* _Requirement_
In the listing below, locate the line containing "Task: Click the password strength advice text"; reproduce that line and all lines that follow it, unchanged.

* _Stored data_
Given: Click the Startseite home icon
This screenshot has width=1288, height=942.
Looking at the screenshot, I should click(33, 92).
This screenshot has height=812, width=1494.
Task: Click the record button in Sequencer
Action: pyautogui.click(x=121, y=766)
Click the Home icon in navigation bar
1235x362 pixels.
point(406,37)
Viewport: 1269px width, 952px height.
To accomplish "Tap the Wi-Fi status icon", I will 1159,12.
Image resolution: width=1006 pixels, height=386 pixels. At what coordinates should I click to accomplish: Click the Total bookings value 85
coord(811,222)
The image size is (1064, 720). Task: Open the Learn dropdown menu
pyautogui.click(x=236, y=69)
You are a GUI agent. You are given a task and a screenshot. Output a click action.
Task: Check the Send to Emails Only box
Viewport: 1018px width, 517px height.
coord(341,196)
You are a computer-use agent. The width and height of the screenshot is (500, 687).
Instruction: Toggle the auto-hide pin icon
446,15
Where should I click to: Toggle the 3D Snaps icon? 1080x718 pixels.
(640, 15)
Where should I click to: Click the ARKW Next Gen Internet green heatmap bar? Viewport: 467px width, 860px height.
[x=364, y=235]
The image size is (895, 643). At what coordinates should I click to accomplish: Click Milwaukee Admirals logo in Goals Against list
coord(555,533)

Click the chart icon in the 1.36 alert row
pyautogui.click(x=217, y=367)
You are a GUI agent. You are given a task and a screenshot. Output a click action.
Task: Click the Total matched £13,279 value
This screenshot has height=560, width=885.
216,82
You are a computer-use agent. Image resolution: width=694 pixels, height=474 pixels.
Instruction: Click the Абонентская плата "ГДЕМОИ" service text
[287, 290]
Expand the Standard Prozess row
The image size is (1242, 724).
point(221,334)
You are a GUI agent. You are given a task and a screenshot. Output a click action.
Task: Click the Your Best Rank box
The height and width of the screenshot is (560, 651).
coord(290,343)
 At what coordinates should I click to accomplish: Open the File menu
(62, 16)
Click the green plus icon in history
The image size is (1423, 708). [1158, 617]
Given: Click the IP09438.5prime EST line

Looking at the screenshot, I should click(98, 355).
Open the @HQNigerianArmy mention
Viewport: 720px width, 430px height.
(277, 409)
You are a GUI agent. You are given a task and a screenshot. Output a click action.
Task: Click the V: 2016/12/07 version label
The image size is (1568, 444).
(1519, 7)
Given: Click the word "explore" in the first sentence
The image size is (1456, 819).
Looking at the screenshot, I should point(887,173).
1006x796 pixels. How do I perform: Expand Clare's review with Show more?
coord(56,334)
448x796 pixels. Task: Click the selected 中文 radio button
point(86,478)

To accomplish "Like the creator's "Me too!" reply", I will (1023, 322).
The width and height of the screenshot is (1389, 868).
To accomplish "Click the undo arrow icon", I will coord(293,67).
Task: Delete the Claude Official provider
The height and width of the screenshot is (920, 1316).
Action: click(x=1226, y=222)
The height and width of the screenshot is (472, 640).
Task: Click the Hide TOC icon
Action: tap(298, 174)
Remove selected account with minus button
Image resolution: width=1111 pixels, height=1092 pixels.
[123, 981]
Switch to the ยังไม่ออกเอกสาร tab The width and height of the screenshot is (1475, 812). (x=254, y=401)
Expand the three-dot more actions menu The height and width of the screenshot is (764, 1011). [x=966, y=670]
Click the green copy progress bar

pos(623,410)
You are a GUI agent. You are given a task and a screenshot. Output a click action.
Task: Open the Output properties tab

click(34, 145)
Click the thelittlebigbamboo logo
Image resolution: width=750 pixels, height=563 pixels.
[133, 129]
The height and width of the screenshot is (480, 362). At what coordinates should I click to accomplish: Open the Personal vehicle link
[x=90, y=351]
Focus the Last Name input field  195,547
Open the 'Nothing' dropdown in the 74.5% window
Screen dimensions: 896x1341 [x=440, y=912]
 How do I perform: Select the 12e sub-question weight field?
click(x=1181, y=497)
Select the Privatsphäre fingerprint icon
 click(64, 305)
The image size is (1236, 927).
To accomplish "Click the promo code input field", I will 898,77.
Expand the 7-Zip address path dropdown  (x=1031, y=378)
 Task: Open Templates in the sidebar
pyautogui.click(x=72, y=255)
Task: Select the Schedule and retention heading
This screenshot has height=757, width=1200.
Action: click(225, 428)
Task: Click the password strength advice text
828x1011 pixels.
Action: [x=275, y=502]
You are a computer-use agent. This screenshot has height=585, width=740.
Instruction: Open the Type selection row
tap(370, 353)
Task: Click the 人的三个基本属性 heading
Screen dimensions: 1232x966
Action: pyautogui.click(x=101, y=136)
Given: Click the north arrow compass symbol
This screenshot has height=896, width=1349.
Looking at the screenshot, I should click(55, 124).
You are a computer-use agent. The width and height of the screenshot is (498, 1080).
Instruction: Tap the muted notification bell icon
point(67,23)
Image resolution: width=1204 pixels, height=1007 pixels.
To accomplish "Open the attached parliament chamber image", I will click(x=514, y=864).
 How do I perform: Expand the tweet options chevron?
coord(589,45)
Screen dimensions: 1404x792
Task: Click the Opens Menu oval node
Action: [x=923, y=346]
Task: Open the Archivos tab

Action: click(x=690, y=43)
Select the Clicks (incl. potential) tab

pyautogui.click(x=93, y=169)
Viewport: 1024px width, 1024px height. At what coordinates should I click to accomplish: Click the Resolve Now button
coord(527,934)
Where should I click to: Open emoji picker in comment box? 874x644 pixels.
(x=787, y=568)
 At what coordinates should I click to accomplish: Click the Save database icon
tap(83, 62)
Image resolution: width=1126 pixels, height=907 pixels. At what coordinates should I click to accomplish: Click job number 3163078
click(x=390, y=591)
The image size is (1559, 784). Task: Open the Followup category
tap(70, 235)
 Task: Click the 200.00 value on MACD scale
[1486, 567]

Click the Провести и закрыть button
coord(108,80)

* _Answer to the exercise_
Task: Click the password strength advice text
828x1011 pixels.
Action: [x=275, y=502]
You are a computer-use agent. This screenshot has height=585, width=740.
Instruction: Open the Type selection row
tap(370, 353)
Task: Click the 人的三个基本属性 heading
Screen dimensions: 1232x966
Action: pyautogui.click(x=101, y=136)
Given: Click the north arrow compass symbol
This screenshot has height=896, width=1349.
Looking at the screenshot, I should click(55, 124).
You are a computer-use agent. The width and height of the screenshot is (498, 1080).
Instruction: Tap the muted notification bell icon
point(67,23)
Image resolution: width=1204 pixels, height=1007 pixels.
To accomplish "Open the attached parliament chamber image", I will click(x=514, y=864).
 How do I perform: Expand the tweet options chevron?
coord(589,45)
Screen dimensions: 1404x792
Task: Click the Opens Menu oval node
Action: [x=923, y=346]
Task: Open the Archivos tab

Action: click(x=690, y=43)
Select the Clicks (incl. potential) tab

pyautogui.click(x=93, y=169)
Viewport: 1024px width, 1024px height. At what coordinates should I click to accomplish: Click the Resolve Now button
coord(527,934)
Where should I click to: Open emoji picker in comment box? 874x644 pixels.
(x=787, y=568)
 At what coordinates should I click to accomplish: Click the Save database icon
tap(83, 62)
Image resolution: width=1126 pixels, height=907 pixels. At what coordinates should I click to accomplish: Click job number 3163078
click(x=390, y=591)
The image size is (1559, 784). Task: Open the Followup category
tap(70, 235)
 Task: Click the 200.00 value on MACD scale
[1486, 567]

Click the Провести и закрыть button
coord(108,80)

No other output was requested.